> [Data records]
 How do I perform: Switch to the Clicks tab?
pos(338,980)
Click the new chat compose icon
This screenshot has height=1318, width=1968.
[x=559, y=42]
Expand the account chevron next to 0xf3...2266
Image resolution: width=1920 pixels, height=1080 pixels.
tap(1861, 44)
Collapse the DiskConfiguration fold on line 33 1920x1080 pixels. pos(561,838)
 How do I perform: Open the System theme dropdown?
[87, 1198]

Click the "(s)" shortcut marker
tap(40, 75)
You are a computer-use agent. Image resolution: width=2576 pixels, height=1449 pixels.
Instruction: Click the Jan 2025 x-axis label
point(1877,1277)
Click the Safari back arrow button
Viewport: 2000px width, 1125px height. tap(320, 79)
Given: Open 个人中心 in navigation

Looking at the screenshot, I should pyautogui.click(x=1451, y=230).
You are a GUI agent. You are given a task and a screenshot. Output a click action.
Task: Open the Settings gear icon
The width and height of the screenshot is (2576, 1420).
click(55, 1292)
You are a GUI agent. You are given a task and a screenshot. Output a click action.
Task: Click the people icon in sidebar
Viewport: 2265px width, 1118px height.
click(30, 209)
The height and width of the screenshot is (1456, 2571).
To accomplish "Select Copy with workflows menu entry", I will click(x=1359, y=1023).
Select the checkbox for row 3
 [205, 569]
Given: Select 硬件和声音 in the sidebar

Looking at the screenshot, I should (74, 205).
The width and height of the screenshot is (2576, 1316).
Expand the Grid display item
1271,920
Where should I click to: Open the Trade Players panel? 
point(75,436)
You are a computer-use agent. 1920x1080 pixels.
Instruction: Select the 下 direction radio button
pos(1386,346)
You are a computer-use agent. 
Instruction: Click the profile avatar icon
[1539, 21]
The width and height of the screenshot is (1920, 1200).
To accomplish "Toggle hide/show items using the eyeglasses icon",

> [Your instructions] Retype each line of the data exactly as it reads.

> [Response]
 How do I perform: Switch to the Clicks tab?
pos(338,980)
Click the new chat compose icon
This screenshot has height=1318, width=1968.
[x=559, y=42]
Expand the account chevron next to 0xf3...2266
Image resolution: width=1920 pixels, height=1080 pixels.
tap(1861, 44)
Collapse the DiskConfiguration fold on line 33 1920x1080 pixels. pos(561,838)
 How do I perform: Open the System theme dropdown?
[87, 1198]

Click the "(s)" shortcut marker
tap(40, 75)
You are a computer-use agent. Image resolution: width=2576 pixels, height=1449 pixels.
Instruction: Click the Jan 2025 x-axis label
point(1877,1277)
Click the Safari back arrow button
Viewport: 2000px width, 1125px height. tap(320, 79)
Given: Open 个人中心 in navigation

Looking at the screenshot, I should pyautogui.click(x=1451, y=230).
You are a GUI agent. You are given a task and a screenshot. Output a click action.
Task: Open the Settings gear icon
The width and height of the screenshot is (2576, 1420).
click(55, 1292)
You are a GUI agent. You are given a task and a screenshot. Output a click action.
Task: Click the people icon in sidebar
Viewport: 2265px width, 1118px height.
click(30, 209)
The height and width of the screenshot is (1456, 2571).
To accomplish "Select Copy with workflows menu entry", I will click(x=1359, y=1023).
Select the checkbox for row 3
 [205, 569]
Given: Select 硬件和声音 in the sidebar

Looking at the screenshot, I should (74, 205).
The width and height of the screenshot is (2576, 1316).
Expand the Grid display item
1271,920
Where should I click to: Open the Trade Players panel? 
point(75,436)
You are a computer-use agent. 1920x1080 pixels.
Instruction: Select the 下 direction radio button
pos(1386,346)
You are a computer-use agent. 
Instruction: Click the profile avatar icon
[1539, 21]
The width and height of the screenshot is (1920, 1200).
To accomplish "Toggle hide/show items using the eyeglasses icon",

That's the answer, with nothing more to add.